I’ve been watching Adam Erhart’s recent marketing experiment with great interest. His claim that doing less marketing can actually grow your business faster resonates deeply with me. As someone who has built multiple online businesses, I’ve seen firsthand how overwhelming marketing can become when you try to be everywhere at once.
The image Adam paints is spot on – most businesses look like someone flailing in a swimming pool, splashing like crazy but going nowhere. They’re frantically posting on Instagram, TikTok, Facebook, X (formerly Twitter), creating podcasts, newsletters, cold DMs, SEO blogs, funnels, and webinars. It’s exhausting just listing it all!
This isn’t strategy – it’s marketing roulette. And I’ve seen too many entrepreneurs fall into this trap.
What happens when you try to do it all? Instead of building momentum, you burn out. Your content becomes scattered, your message gets muddy, and your audience leaves confused. And as Adam correctly points out, confused customers don’t buy.
The Strategic Axe vs. Multiple Dull Tools
I love Adam’s analogy of two people trying to chop down a tree. One person grabs five dull axes and switches between them constantly. The other spends time sharpening one axe and hits the same spot repeatedly. It’s obvious who will succeed faster.
This perfectly illustrates what strategic marketing should look like: less noise, more precision. You don’t need to be everywhere – you need to be exactly where your audience is, with exactly the right message.
The best marketing feels calm, intentional, and repeatable. It’s not about volume anymore – it’s about alignment. Ask yourself: If someone discovered me today, would they instantly know what I do, who I help, and how to take the next step?
The Five-Step System That Actually Works
Adam’s five-step system provides a clear roadmap that I believe can transform your marketing approach:
- Define one clear offer – Your business should feel like a guidebook to a specific destination, not a travel magazine with 30 random places to visit.
- Get clear on who it’s for – Vague messaging doesn’t work. The more specific you are about your ideal client, the more your message cuts through the noise.
- Build one conversion path – You don’t need a 27-step funnel. You need a clear, simple path from curious to customer.
- Pick one primary channel – Trying to be on every platform is like trying to be in five rooms at once. Pick one and go deep.
- Systemize and automate – If your marketing relies on you waking up motivated every day, it’s broken.
I’ve implemented similar principles in my own businesses, and the results speak for themselves. When you focus your energy on one clear message through one primary channel with one conversion path, everything becomes simpler and more effective.

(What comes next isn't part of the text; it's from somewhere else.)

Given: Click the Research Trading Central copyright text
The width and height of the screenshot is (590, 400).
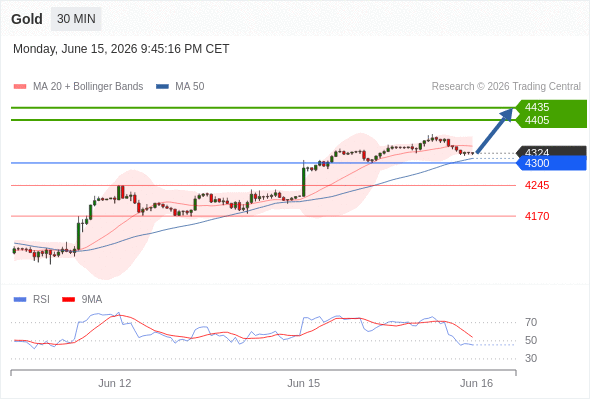Looking at the screenshot, I should (x=506, y=87).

The Power of Clarity and Consistency
Most businesses think they have a marketing problem, but what they really have is a clarity problem. When you try to do everything and serve everyone, you end up saying nothing meaningful to anyone.
The real marketing power doesn’t come from complexity – it comes from consistency. There’s even a psychological principle behind this called the mere exposure effect: the more we see something, the more we like it, and the more we trust it.
You don’t need 12 new ideas a week. You just need one big idea said 100 different ways.
This is what gets remembered. This is what builds trust. And this is what leads to more sales.
I’ve seen businesses transform when they stop chasing every new platform and trend. When you strip away the noise, you’re left with a message that resonates, a product people actually want, and a clear path for customers to take.
My Advice: Embrace Strategic Simplicity
If you’re feeling overwhelmed by marketing right now, take a step back. Look at those five steps and ask yourself where you’re overcomplicating things. Remember Adam’s catchy saying: “Simplicity scales, complexity fails.”
Start by defining your one clear offer and identifying exactly who it’s for. Then build a simple conversion path, choose your primary channel (I agree with Adam that YouTube is hard to beat right now), and look for ways to systemize and automate.
Your customers don’t need more content from you. What they want is clarity, consistency, and confidence in what you’re saying. When you start saying the same thing with the same clarity again and again, people stop scrolling, start listening, and ultimately, start buying.
I’ve seen this approach transform businesses time and again. Less marketing doesn’t just save you time – it forces you to get clearer, which is exactly what your audience needs from you.